▸ **Supplied passage**:
□ □ □ □

The main goal of the NFR, according to the text of the law, is "to develop and maintain…a voluntary registry of firefighters to collect relevant health and occupational information of such firefighters for purposes of determining cancer incidence." According to the Republican Policy Committee's summary, the NFR aims to provide decision makers with data to help them create new protocols to protect firefighters. It aims to register around 200,000 firefighters across a variety of demographics within five years of launch.

== Operation ==

Video made by NIOSH explaining how the NFR works.

The NFR opened to firefighters for registration in April 2023. As of December 2024, over 17,000 firefighters had signed up via the online portal.

NIOSH recruits firefighters to join the NFR through various communication channels (e.g., NFR website and newsletter, social media, local/state/national unions, affinity groups, trade journals, and conference attendees) and directly from selected rosters of firefighters.

The NFR plans to also seek additional details about participant's types of emergency responses attended and exposures by working with fire departments and exposure tracking programs (if applicable), and by administering follow-up questionnaires to registered firefighters. Because cancer has a long latency period – which is the time between exposure to carcinogens and the development of cancer – the NFR will monitor cancer outcomes for decades.

NIOSH maintains the NFR and receives input and guidance from the NFR Subcommittee, a subcommittee of the NIOSH Board of Scientific Counselors (a Federal Advisory Committee), consisting of 12 rotating subject matter experts in firefighting, epidemiology, medicine, or public health.

□ □ □ □

▸ **Task directions**:
Quote the passage on the NFR firefighter registry in full, word for word.

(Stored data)
□ □ □ □

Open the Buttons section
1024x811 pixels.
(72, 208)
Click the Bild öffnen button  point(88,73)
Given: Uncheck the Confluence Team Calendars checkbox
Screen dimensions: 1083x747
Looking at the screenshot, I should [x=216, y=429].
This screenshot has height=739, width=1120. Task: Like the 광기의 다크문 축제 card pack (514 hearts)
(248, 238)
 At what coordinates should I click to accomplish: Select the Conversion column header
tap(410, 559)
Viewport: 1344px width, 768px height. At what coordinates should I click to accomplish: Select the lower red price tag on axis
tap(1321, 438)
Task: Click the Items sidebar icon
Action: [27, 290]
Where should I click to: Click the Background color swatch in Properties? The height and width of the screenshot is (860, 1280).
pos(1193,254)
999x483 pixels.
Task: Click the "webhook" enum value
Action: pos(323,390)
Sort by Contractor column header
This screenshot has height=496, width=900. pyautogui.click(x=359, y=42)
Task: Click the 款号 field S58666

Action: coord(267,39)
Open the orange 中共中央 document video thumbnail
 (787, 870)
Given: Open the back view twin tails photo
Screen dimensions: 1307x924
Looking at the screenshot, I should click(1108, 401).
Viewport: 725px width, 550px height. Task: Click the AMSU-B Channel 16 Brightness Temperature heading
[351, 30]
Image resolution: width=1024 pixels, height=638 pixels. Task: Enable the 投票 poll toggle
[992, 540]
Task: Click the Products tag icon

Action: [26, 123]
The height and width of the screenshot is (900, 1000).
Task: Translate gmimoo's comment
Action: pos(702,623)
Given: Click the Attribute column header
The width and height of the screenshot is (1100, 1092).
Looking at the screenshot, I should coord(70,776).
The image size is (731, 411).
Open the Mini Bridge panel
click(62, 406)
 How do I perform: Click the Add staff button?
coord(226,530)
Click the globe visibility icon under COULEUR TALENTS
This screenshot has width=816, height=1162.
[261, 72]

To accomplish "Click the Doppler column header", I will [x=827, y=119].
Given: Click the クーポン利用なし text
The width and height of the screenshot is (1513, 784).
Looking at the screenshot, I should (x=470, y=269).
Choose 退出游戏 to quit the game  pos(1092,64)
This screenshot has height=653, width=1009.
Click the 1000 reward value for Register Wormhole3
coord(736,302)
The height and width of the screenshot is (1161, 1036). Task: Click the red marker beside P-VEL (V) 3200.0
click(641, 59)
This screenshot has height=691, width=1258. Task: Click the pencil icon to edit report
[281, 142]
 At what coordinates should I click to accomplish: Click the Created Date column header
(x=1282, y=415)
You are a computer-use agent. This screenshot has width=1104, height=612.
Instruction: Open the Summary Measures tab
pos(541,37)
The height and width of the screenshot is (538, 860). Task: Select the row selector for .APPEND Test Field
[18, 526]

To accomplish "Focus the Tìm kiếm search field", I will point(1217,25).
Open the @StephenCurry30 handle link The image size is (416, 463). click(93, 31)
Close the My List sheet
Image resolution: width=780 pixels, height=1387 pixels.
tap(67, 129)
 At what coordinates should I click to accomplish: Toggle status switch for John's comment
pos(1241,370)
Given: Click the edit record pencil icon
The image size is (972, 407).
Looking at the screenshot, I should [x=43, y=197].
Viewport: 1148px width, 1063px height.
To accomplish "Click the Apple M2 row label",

□ □ □ □

▸ **Response area**:
The main goal of the NFR, according to the text of the law, is "to develop and maintain…a voluntary registry of firefighters to collect relevant health and occupational information of such firefighters for purposes of determining cancer incidence." According to the Republican Policy Committee's summary, the NFR aims to provide decision makers with data to help them create new protocols to protect firefighters. It aims to register around 200,000 firefighters across a variety of demographics within five years of launch.

== Operation ==

Video made by NIOSH explaining how the NFR works.

The NFR opened to firefighters for registration in April 2023. As of December 2024, over 17,000 firefighters had signed up via the online portal.

NIOSH recruits firefighters to join the NFR through various communication channels (e.g., NFR website and newsletter, social media, local/state/national unions, affinity groups, trade journals, and conference attendees) and directly from selected rosters of firefighters.

The NFR plans to also seek additional details about participant's types of emergency responses attended and exposures by working with fire departments and exposure tracking programs (if applicable), and by administering follow-up questionnaires to registered firefighters. Because cancer has a long latency period – which is the time between exposure to carcinogens and the development of cancer – the NFR will monitor cancer outcomes for decades.

NIOSH maintains the NFR and receives input and guidance from the NFR Subcommittee, a subcommittee of the NIOSH Board of Scientific Counselors (a Federal Advisory Committee), consisting of 12 rotating subject matter experts in firefighting, epidemiology, medicine, or public health.